** BEGIN **
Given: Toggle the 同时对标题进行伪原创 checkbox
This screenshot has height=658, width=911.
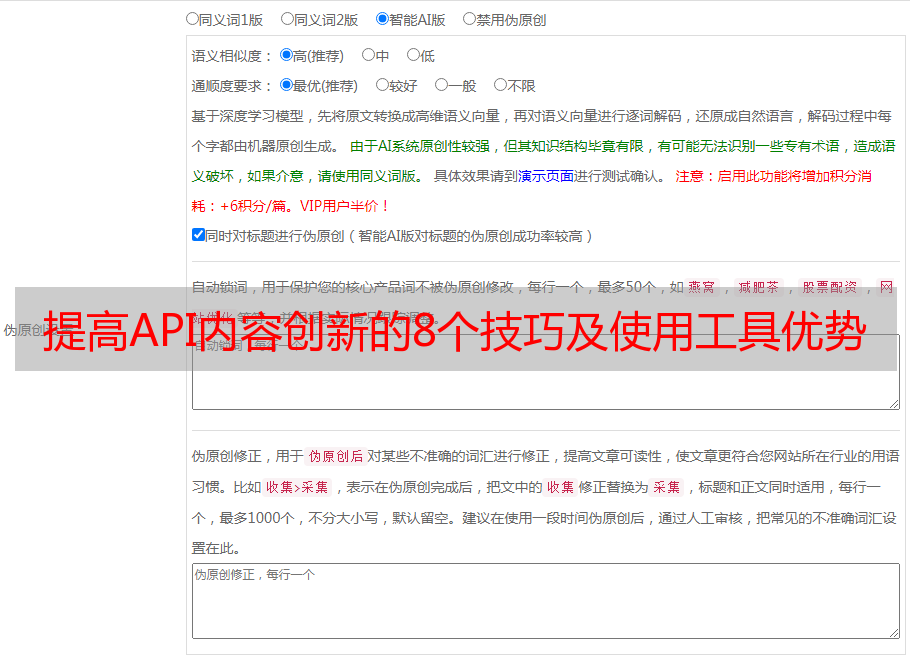Looking at the screenshot, I should 198,235.
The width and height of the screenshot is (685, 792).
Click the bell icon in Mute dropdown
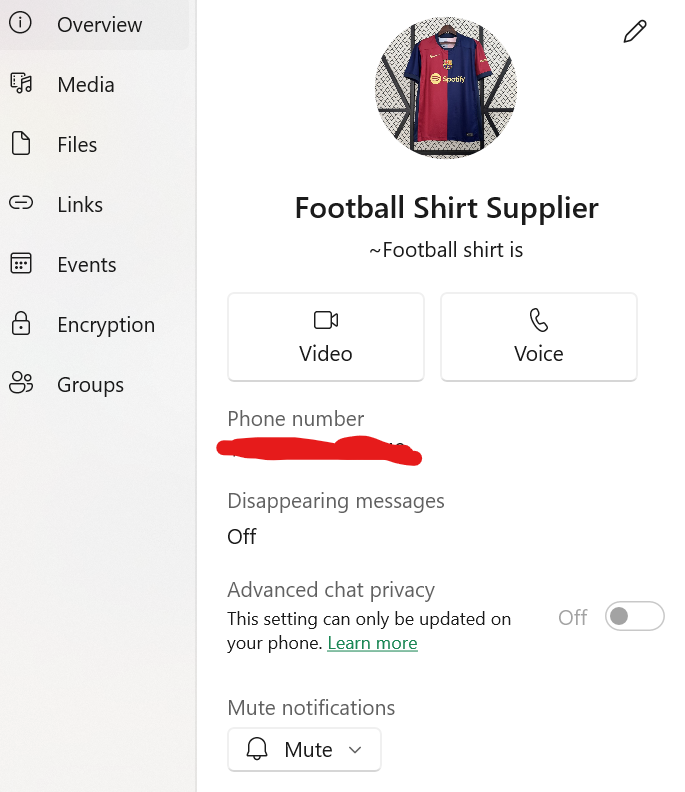coord(258,750)

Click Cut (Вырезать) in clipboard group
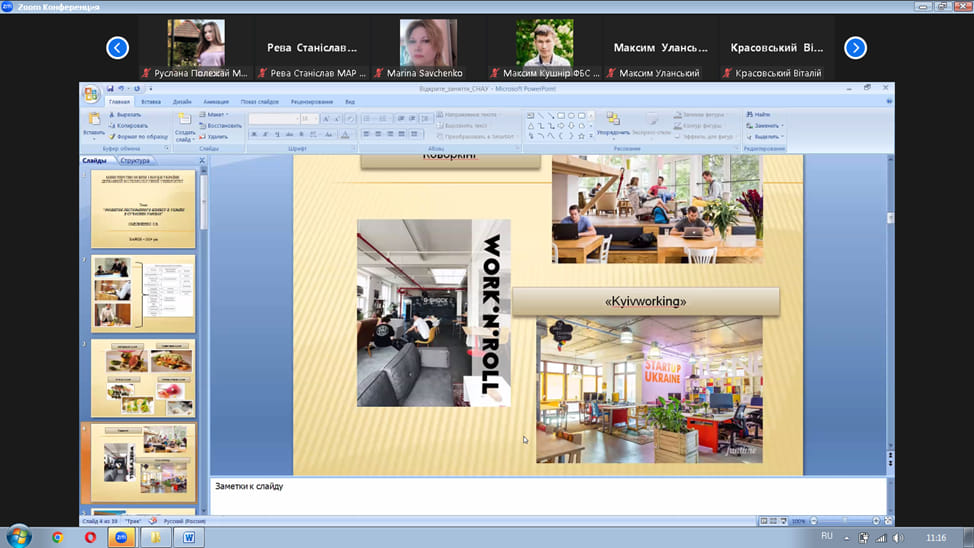[126, 114]
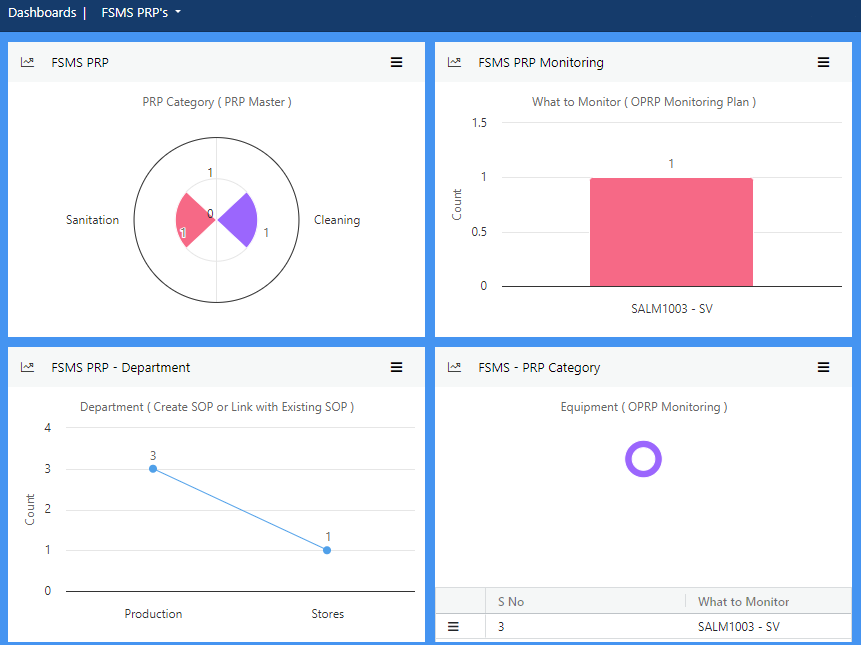Click the chart icon beside FSMS - PRP Category
Viewport: 861px width, 645px height.
coord(455,367)
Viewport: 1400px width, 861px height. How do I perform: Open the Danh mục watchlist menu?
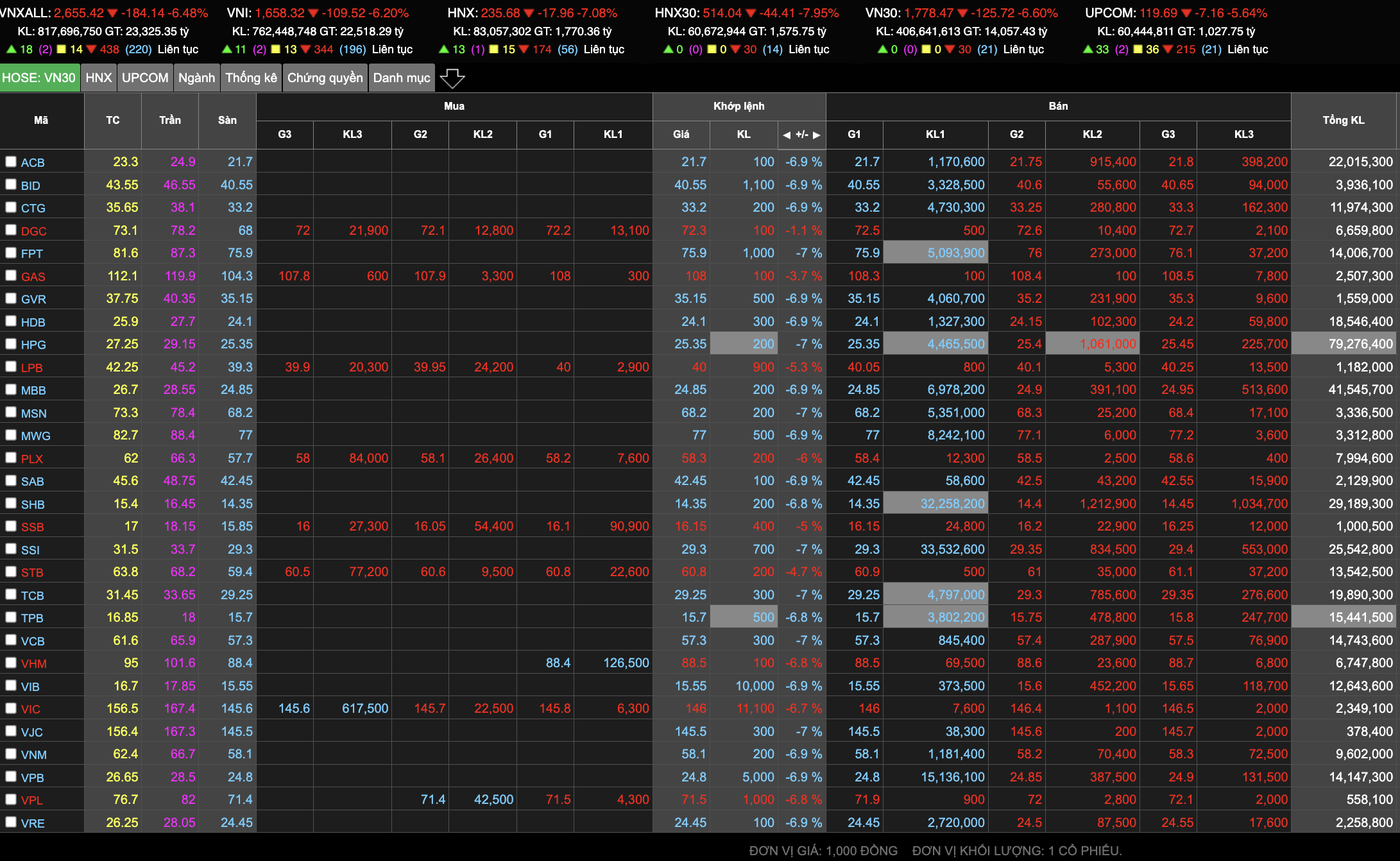[x=402, y=78]
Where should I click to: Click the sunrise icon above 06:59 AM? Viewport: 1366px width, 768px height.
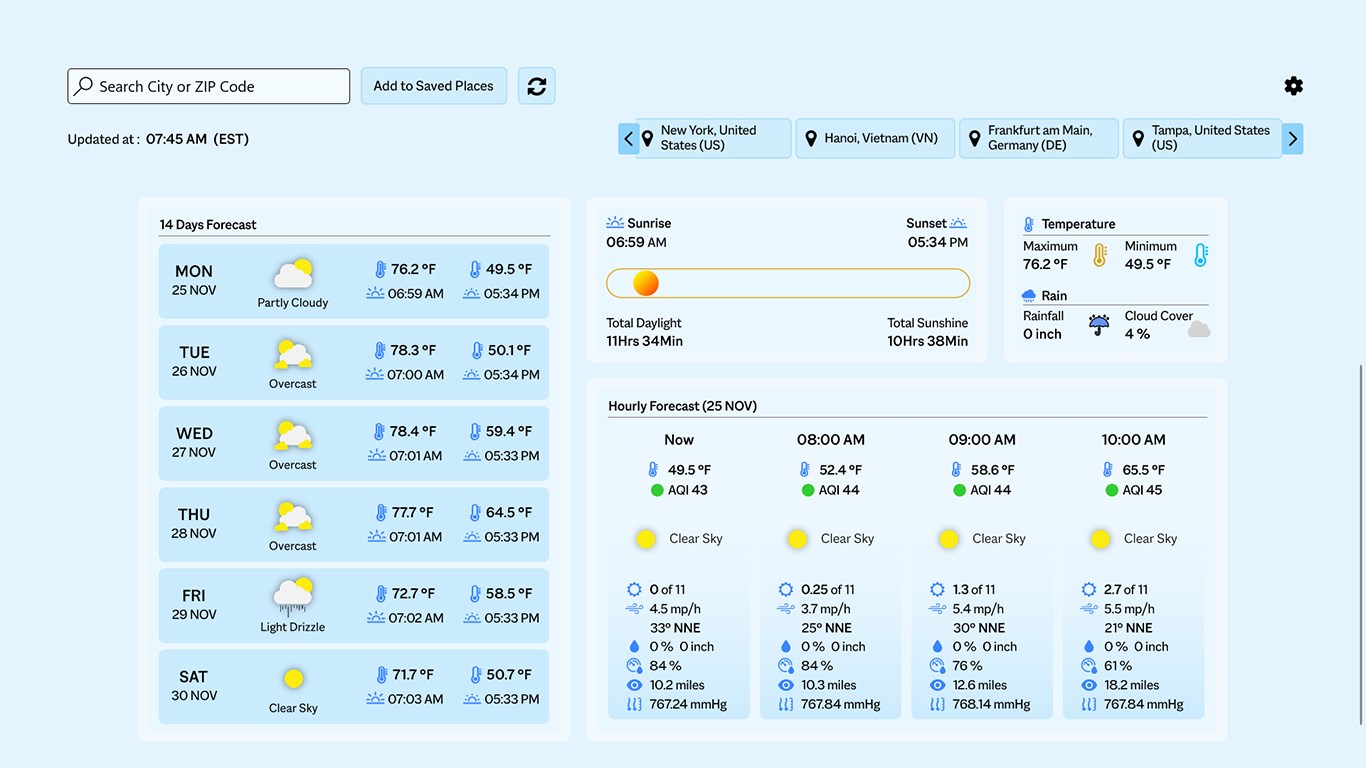(616, 222)
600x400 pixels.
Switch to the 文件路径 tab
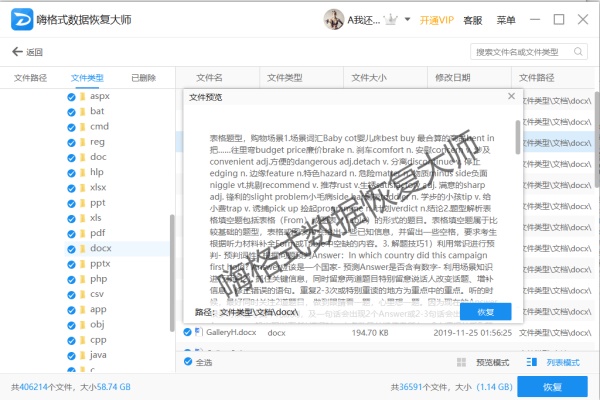click(x=30, y=77)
** END **
_AIM_.
Please copy every one of the records above word for word, leaving the pictures out of your answer.

_OUTPUT FOR THIS EXERCISE_.
Given: Toggle the 同时对标题进行伪原创 checkbox
This screenshot has height=658, width=911.
Looking at the screenshot, I should 198,235.
The width and height of the screenshot is (685, 792).
Click the bell icon in Mute dropdown
coord(258,750)

Click Cut (Вырезать) in clipboard group
[126, 114]
Click the chart icon beside FSMS - PRP Category
Viewport: 861px width, 645px height.
coord(455,367)
Viewport: 1400px width, 861px height. How do I perform: Open the Danh mục watchlist menu?
[x=402, y=78]
Where should I click to: Click the sunrise icon above 06:59 AM? Viewport: 1366px width, 768px height.
(616, 222)
600x400 pixels.
Switch to the 文件路径 tab
click(x=30, y=77)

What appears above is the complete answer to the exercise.